Neopolitan tourism
Here are two delightful travellers’ souvenirs in the form of carte-de-visite photos—reminders of a visit to Naples. I’m guessing a tourist bought them after visiting the excavations at Pompeii in the 1860s.
The carte-de-visite was the first broadly-affordable kind of photograph. Most cartes were posed studio portraits, but there was also a market for views of scenes and places, as we see here.
The photographic materials used—the wet-plate collodion negative and the albumen print—could only record static subjects, and only in monochrome. But these two pictures have captured the colour and movement of the scene because they are reproductions of an artist’s drawings, with colour added by hand to each print. The artist was Consalvo Carelli, an Italian landscape painter who is also remembered for the illustrations he made for a travel journal of Alexandre Dumas.

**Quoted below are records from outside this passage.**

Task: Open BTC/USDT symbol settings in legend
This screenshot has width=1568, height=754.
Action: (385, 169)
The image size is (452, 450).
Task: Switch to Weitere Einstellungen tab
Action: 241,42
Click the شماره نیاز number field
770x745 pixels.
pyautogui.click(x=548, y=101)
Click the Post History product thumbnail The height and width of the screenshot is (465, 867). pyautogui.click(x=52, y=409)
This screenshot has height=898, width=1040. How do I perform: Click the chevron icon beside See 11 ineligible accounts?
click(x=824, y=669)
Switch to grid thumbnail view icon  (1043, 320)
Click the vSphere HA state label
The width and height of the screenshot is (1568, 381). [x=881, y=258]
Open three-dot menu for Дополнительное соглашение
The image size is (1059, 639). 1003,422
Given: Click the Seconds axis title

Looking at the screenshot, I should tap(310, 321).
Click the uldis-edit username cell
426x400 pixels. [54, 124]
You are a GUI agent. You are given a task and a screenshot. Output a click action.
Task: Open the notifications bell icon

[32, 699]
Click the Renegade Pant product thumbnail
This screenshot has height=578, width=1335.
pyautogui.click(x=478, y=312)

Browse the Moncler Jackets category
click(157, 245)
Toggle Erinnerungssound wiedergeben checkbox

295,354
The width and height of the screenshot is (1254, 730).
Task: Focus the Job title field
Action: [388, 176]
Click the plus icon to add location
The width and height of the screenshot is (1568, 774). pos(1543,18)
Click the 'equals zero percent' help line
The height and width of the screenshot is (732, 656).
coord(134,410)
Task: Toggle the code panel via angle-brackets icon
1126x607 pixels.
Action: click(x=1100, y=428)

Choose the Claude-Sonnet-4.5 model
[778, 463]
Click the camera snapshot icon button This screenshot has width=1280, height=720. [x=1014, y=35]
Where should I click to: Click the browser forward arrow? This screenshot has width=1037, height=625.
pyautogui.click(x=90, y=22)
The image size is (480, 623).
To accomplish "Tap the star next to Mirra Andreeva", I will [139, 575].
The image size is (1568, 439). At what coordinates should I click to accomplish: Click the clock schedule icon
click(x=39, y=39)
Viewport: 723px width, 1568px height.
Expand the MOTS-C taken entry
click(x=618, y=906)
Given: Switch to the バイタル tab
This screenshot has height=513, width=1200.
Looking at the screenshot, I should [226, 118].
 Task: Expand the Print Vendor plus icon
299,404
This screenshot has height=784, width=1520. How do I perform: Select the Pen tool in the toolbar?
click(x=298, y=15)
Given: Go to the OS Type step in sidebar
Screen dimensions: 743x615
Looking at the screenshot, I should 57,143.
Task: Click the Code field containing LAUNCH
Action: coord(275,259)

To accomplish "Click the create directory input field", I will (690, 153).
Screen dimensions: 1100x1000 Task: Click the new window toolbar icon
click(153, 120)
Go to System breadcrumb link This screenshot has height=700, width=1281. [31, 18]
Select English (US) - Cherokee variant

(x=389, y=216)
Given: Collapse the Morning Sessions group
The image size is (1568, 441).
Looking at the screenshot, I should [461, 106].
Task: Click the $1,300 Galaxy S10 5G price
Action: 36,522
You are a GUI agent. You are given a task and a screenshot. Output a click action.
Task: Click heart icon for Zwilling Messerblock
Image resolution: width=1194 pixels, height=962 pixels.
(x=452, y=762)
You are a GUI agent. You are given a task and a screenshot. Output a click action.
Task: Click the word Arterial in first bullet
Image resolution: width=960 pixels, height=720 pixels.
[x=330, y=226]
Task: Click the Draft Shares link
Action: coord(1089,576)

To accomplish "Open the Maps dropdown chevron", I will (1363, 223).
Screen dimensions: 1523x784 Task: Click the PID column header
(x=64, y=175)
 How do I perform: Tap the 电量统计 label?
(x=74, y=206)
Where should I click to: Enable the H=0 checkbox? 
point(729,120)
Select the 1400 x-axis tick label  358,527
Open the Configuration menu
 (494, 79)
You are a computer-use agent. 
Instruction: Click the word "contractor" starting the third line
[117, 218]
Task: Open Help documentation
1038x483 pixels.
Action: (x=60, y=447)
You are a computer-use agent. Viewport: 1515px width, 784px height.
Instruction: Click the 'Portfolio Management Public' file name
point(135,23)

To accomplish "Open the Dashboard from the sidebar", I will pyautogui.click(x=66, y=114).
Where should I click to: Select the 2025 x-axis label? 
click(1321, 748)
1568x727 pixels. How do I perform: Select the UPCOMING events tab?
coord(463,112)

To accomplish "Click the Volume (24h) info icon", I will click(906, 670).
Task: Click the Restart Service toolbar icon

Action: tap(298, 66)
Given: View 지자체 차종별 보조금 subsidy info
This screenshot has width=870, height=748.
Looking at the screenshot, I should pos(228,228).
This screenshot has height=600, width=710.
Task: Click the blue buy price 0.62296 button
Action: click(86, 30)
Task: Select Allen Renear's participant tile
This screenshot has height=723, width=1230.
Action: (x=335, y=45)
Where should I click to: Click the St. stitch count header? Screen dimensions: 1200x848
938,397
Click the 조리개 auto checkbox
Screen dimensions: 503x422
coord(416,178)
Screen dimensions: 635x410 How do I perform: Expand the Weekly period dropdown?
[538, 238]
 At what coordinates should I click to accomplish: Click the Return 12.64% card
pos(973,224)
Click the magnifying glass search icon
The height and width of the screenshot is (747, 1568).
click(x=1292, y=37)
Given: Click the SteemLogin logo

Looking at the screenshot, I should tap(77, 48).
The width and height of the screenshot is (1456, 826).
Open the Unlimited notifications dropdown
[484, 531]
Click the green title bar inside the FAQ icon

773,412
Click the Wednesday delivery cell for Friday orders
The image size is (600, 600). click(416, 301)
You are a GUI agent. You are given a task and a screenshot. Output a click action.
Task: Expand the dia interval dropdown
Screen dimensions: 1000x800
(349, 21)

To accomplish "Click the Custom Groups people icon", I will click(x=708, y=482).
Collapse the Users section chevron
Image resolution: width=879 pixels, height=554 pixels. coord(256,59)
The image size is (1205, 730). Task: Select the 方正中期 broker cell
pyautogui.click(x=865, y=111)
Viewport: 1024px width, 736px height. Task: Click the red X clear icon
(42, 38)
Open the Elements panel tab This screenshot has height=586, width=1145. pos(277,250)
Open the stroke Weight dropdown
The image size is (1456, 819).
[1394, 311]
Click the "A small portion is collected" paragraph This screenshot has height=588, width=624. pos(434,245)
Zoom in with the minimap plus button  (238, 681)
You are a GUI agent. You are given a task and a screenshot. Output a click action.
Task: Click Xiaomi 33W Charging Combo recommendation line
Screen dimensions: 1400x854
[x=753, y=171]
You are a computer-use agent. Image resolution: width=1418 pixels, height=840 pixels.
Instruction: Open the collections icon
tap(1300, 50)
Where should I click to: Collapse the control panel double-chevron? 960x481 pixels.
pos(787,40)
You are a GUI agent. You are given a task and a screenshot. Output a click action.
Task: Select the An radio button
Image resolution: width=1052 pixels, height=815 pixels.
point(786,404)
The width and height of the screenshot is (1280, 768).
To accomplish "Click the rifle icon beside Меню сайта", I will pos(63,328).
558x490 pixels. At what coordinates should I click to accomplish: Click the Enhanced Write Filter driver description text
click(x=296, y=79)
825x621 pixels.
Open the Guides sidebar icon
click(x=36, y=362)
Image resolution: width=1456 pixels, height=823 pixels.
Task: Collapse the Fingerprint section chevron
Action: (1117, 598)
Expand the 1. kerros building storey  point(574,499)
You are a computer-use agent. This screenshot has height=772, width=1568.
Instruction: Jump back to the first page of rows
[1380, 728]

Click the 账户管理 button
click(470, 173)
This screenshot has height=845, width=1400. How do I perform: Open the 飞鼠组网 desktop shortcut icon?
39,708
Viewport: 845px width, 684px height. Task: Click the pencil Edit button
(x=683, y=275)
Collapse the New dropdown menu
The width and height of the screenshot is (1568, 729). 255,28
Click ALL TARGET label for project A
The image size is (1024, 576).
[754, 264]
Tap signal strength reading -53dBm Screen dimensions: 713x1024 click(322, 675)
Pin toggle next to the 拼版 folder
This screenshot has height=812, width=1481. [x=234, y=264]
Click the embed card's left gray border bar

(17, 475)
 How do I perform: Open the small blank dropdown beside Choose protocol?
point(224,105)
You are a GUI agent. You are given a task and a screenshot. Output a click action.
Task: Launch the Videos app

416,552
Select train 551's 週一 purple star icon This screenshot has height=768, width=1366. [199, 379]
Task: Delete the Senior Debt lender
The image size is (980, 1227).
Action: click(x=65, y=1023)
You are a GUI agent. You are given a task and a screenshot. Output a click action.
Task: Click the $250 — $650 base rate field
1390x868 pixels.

For me these souvenirs evoke the time when mass tourism was just starting—made possible, for a growing middle class of Europeans, by the steam ship and the railway. Those tourists turned to a newly popular literary genre—the travel guide. Here are some tips on getting around in Naples from Karl Baedeker:
Carriages. The distances in Naples are so great, the charges are so moderate, and walking in the hot season is so fatiguing, that there is little inducement for pedestrianism. A private two-horse carrozzella for excursions costs 15-25 fr. per diem; in the town 15 fr. and gratuity. They are to be hired at the hotels, at S. Lucia etc. The fares of the public vehicles are considerably lower: two-horse carrozzella per drive during the day 1 fr., from sunset to midnight 1 fr. 50 c.; by time: 2 fr. for the first hour. 1 fr. 50 c. for each successive hour; at night 2 fr. 25 c. for the first, 2 fr. 65 c . for each successive hr. —One horse carrozzella per drive 50 c., at night 65 c.; by time (generally disadvantageous): 1 f:ยท. 25 c. for the first, 1 fr. for each successive hr.; at night 1 fr. 65 c. and 1 fr . 25 c. respectively. From midnight to sunrise double fares. In hiring by time any fraction above an hour is charged as 1/2 hr. In order to avoid imposition the best rule to observe is to pay the strict fare and not a single soldo in addition. Those who are disposed to pay liberally are sure to be victimized. In case of disputes, application should be made to the nearest policeman. [Karl Baedeker, Italy: handbook for travellers (Coblenz, 1867).].